Well right now, Jenrry will be going to Binghamton for a couple of starts; he’ll probably go to Buffalo for a couple of stars. We’re still in a sense in a rehab phase with Jenrry. He’s only a year out from surgery. I did talk to the doctors as recently as a couple of days ago. He’s a very quick healer and he’s done very well. But as the same time, we need to continue to allow him to pitch on four-five days rest so he has a routine, work on all his pitches so that he has better mastery of them, and then when we get to the end of that, say, two-to-four-start cycle, then we’ll decide what he’ll do in terms of role and where he’ll do it. You know, we have other guys that are coming along — Beato should be ready by the time his disablement ends — and others that are also performing pretty well at the Minor League level that aren’t on the roster. Right now we want to preserve that roster space and see how our guys at the Minor League level develop over the next three or four weeks.
– Sandy Alderson.
There has been a lot of speculation and some anticipatory hand-wringing over what the Mets will do with Jenrry Mejia once his rehab from Tommy John surgery is done and he’s ready to re-join the big-league club. Alderson doesn’t sound overwhelmingly sure he’ll make Mejia a big-league reliever just yet, plus the situation is a bit different than it was a couple years ago for a variety of reasons.
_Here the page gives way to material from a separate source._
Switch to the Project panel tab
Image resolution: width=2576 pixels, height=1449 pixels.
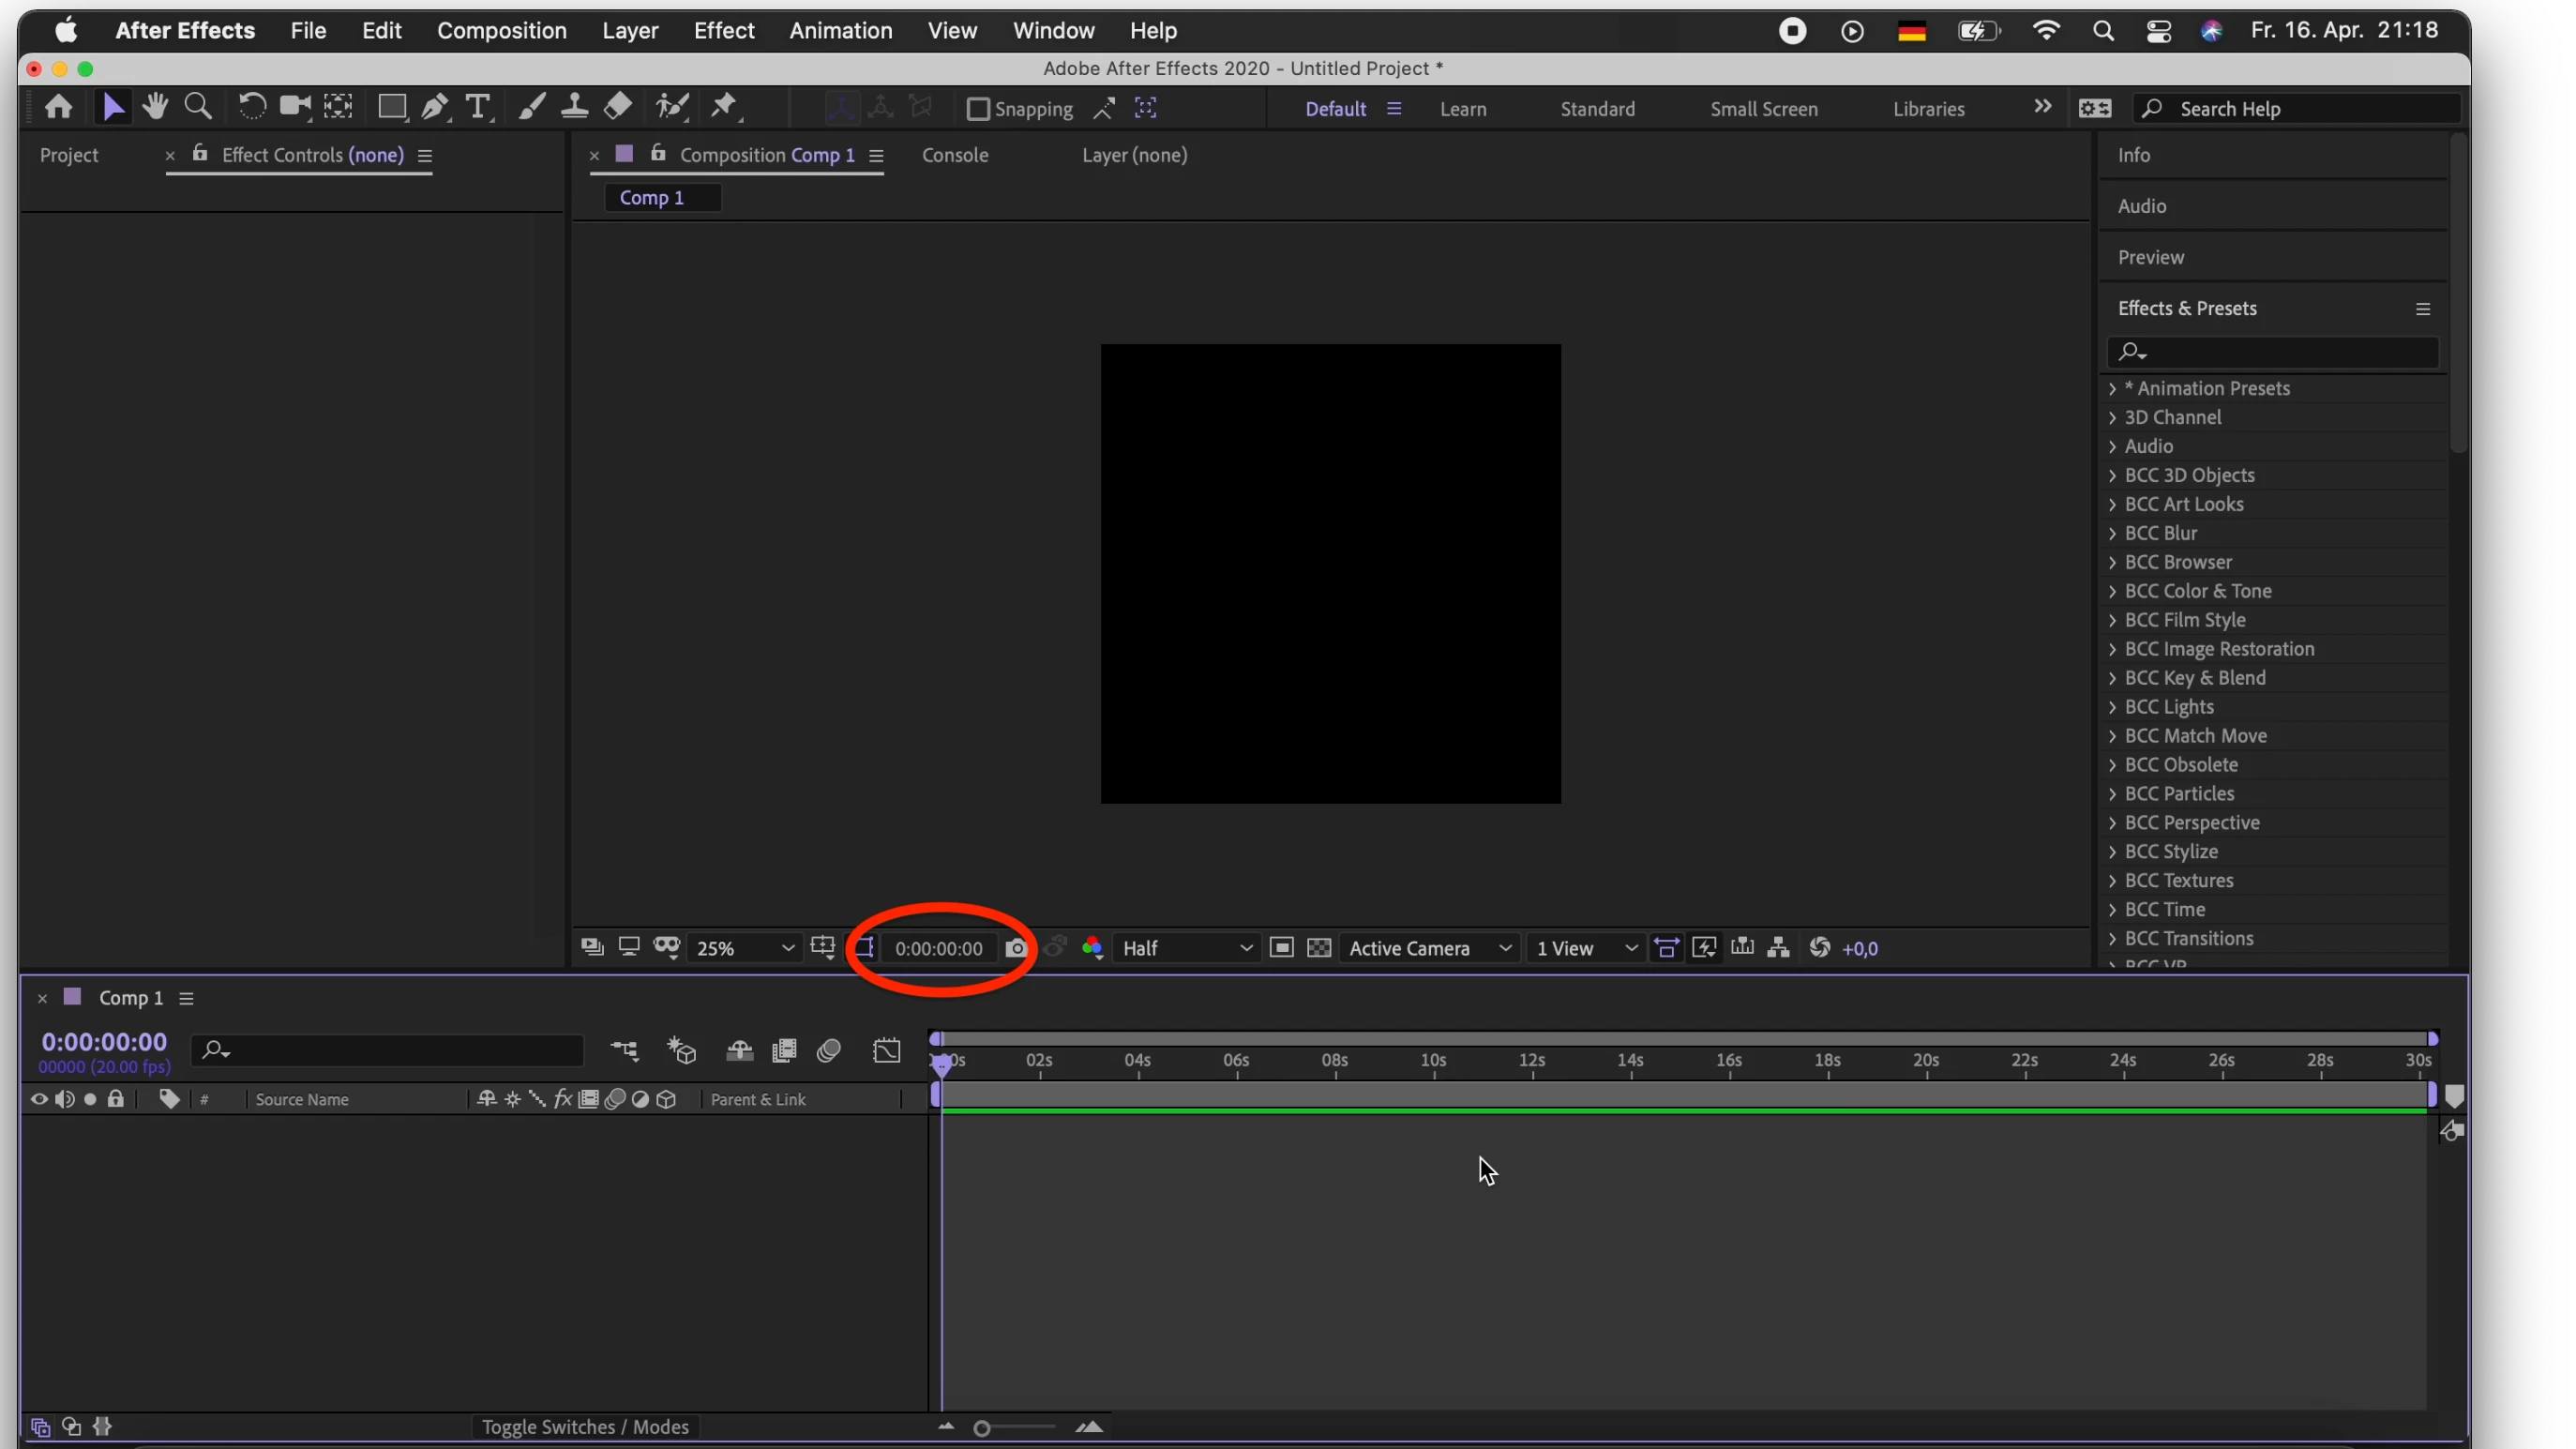[x=69, y=155]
Which is to say: I’ll wring my hands when it feels appropriate. This front office seems pretty committed to handling its prospects with the requisite care and it’s not on the thin ice the last one was when it made Mejia a Major League mop-up man at 20. Plus, though the Mets should try to get the best from all their prospects, they do have more than just one well-regarded pitching prospect in the high Minors now. So it’s not — to re-use a metaphor I used at the time — putting all your eggs in one basket then vigorously shaking that basket.